Underground beings

22.09 — 23.10.2022

In Andrea Scholze's world, you meet varieties of bats, pack animals and solitary figures. Snakes scurrying towards you. Crossbreeds of animals that are a small wolf, rat or hyena? I do not know. The presence of the sculptures means that the feeling of emptiness is deceptive. At the same time, highly alive plants emerge from a lying figure, which appears dead. The plants grow as if they were weeds, independent of living conditions, and are reminiscent of Darwinism's theory of evolution. The exhibition "The ones underground" plays on folk beings who, according to popular belief, lived as invisible creatures in a parallel world to humans, as animals also do. Scholze highlights how animals live side by side with people, and how there are similarities and differences between them and us.
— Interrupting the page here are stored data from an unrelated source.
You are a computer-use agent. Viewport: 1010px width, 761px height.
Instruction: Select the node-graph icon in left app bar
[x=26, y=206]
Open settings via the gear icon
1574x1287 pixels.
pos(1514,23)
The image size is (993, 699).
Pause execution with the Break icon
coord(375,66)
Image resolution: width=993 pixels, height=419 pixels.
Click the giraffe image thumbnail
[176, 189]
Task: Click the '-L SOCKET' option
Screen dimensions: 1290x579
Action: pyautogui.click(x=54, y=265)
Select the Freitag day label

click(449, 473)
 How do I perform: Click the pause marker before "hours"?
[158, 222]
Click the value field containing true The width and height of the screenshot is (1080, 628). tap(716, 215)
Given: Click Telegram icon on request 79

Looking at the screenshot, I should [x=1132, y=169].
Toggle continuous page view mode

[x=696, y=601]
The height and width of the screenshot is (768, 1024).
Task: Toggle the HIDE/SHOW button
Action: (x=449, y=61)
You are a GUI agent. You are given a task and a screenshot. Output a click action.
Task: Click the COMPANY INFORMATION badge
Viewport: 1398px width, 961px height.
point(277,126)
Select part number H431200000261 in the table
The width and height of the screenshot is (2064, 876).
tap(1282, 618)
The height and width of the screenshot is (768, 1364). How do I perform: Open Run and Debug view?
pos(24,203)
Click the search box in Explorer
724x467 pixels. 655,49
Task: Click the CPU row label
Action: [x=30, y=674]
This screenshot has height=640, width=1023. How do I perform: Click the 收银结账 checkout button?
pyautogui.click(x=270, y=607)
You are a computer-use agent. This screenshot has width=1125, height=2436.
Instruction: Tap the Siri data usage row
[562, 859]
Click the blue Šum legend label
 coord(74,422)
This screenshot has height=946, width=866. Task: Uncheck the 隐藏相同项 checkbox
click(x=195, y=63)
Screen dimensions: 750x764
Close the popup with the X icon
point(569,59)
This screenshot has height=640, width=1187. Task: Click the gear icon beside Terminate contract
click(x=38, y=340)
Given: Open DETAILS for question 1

Just as when we animate the objects we use on a daily basis, such as when the mobile phone becomes a living being, the creatures are underground observers, eyewitnesses and informants. Scholze's sculptures are silent observers who strangely follow along. With their hollow eyes and animal-like features, they don't look at you, but approach you anyway. Avoiding eye contact, the aimless expression gives the impression that they appear blind.

At the same time, the massive manifestation of the clearly modeled, heavy bodies makes them feel lifelike. They perceive you the way an animal perceives you in the forest, without you knowing it. In a strange way, they are appealing, but the withdrawn attitude invokes existential thoughts. How could the human dominance from "The Origin of Species" (1859) remain?

The storytelling tradition that was written down from the 19th century says that the ones underground could torment and persecute people. Be it poltergeists or spooks, who took refuge if people violated them. If, on the other hand, you showed respect, they could give help and support, even the sages married young girls.

Andrea Scholze is an artist who is able to create resonance and recognizability. Her characters are witnesses of the times who shine a spotlight on those who are vulnerable. She points to the brutal and vulnerable, strength and powerlessness. The exhibition tells about concerns, but also about justification for existence and new life. "The ones underground" reveals how relationships between humans and animals, dominance, empathy and non-verbal communication are highly relevant.